Saturday, March 06, 2004

More on the 2.4 trillion dollar sure thing.
Brad notes that John Quiggen says the S-word.

Actually Brad et al said the S word a while ago discussing open market operations in the stock market in
J. Bradford De Long, Andrei Shleifer, Lawrence H. Summers, and Robert J. Waldmann (1989) "The Size and incidence of the Losses From Noise Trading," Journal of Finance vol 44 pp 681-96 (July 1989).

Now one problem with the SSTF making a killing investing in stock is that massive purchases would drive up prices eliminating the puzzling premium, that is, driving the stock premium down to a reasonable level for a representative agent or a deep pockets long lived agent like the SSTF. In particular jumps in stock prices when the plan is unsecretly discussed, proposed and passed by congress would give windfall capital gains to investors. Uncertainty about the plans prospects would add risk.

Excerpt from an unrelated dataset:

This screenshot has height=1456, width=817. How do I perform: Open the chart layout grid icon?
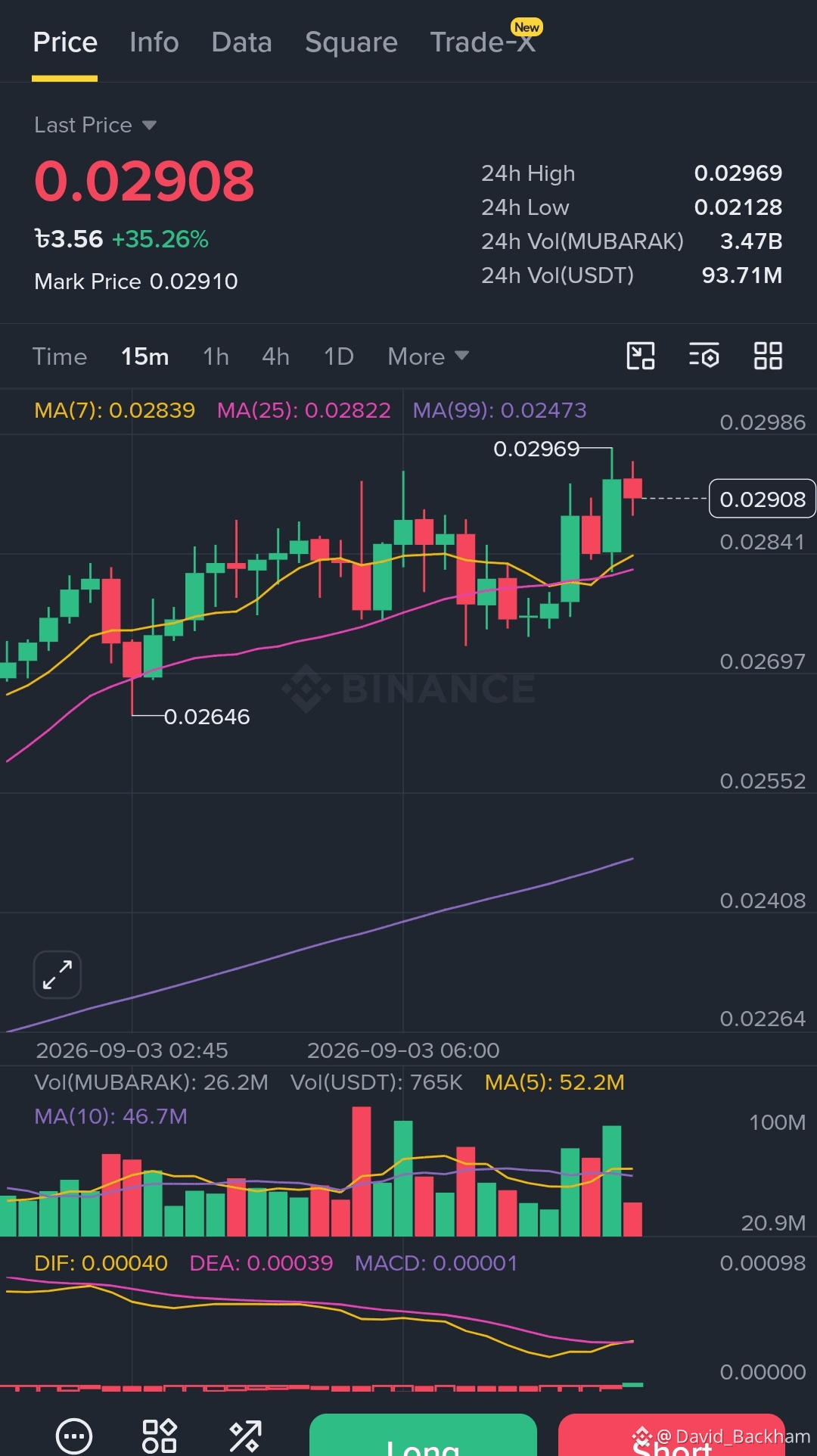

I think there should be a simple way to deal with this. bundle the plan to buy a lot of stock with a plan to penalize stock relative to bonds. This way the combined policy would have (roughly) no effect on stock prices.

So we would need a way to penalize stock relative to bonds. How about double taxation of dividends ?
Works for me.

Ah from Feldstein to creeping socialism aided by reintroducing double taxation of dividends in less than 10 posts.

Not to mention from "the Lindsey Feldstein,Samwick plan to "Clinton's proposed diversification of the social security fund".